In addition to decay resistance, wood windows and doors may require special protection needs depending upon their expected service life and exposure conditions. Three important protection considerations are water repellency, termite resistance and mold resistance. Each of these is discussed below.

Water Repellency Wood in the presence of moisture has a tendency to swell, warp and check. In addition, moisture contents of 20% and higher can promote growth of decay and mold fungi. For these reasons, water repellents are an integral component of most millwork treating systems. Both of the major treating standards, W D M A I.S.4 - 2005 and A W P A Ν1-04, include a requirement for water repellency of the treating solution. The standard test method cited by each is the W D M A Test Method TM-2 Swellometer Test, "Test Method to Determine the Water-Repellent Effectiveness of Treating Formulations"(/0). In this test, treated and untreated matched ponderosa pine end grain wafers are immersed in water. The swelling of each wafer is measured in the tangential direction, and the swelling of the treated wafer is compared to that of its matched untreated partner. Performance is expressed as water-repellent effectiveness. Typically, a water-repellent effectiveness of not less than 55% is required to meet the standard. Historically, water repellents were hydrocarbon waxes, although today a variety of waxes and polymers are employed. Since many parts are painted subsequent to treatment, it is important for the water repellents to not interfere with paint adhesion or drying properties of the paint. This can be particularly challenging when waterbased paints are coated over water-repellent preservatives.

Termite Resistance Wood windows and doors are susceptible to attack from termites. Pentachlorophenol functioned as both a fungicide and an insecticide when it was in use; however, the fungicides which replaced it in the mid-1980's were not effective insecticides.

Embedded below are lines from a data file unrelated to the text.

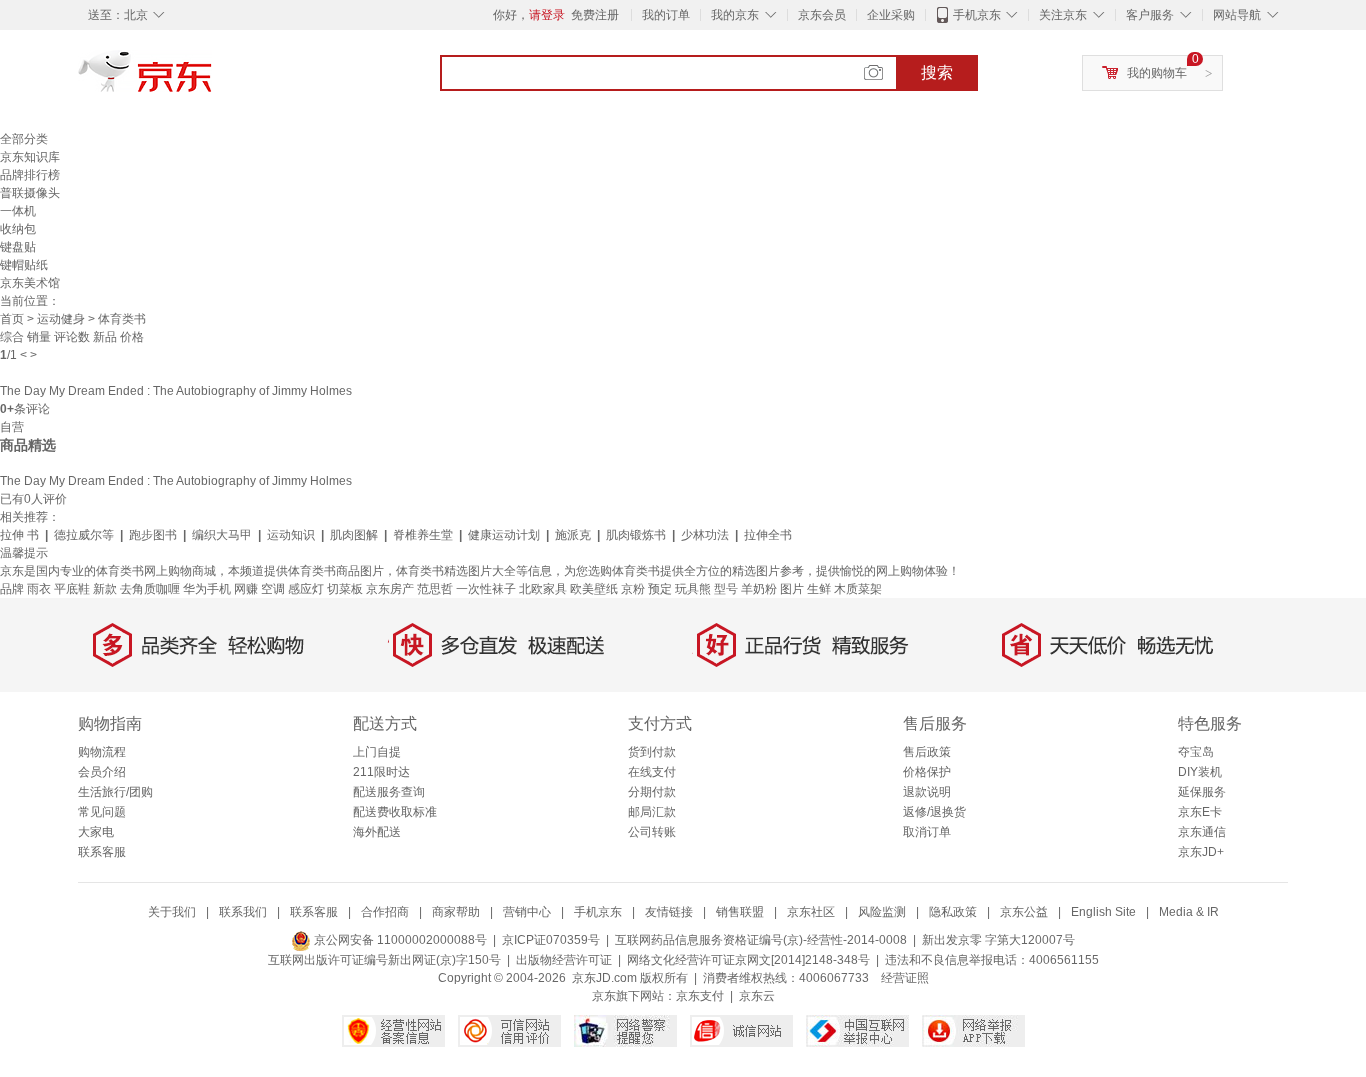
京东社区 (811, 912)
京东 (213, 80)
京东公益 (1024, 912)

As a consequence, millwork treaters began, in the late 1980's, to incorporate chlorpyrifos as an insect control additive to their treating solutions. Chlorpyrifos is a broad spectrum insecticide which is widely used for many applications including the protection of crops. In recent years, its use has been restricted from some household and remedial applications by the U.S. EPA, although its use as a millwork treatment is still permitted. In the past five years, permethrin, a member of the synthetic pyrethroid family of insecticides, has begun to replace chlorpyrifos in millwork protection applications. Both chlorpyrifos and permethrin are used at a level of 0.1% as active in the treating solutions.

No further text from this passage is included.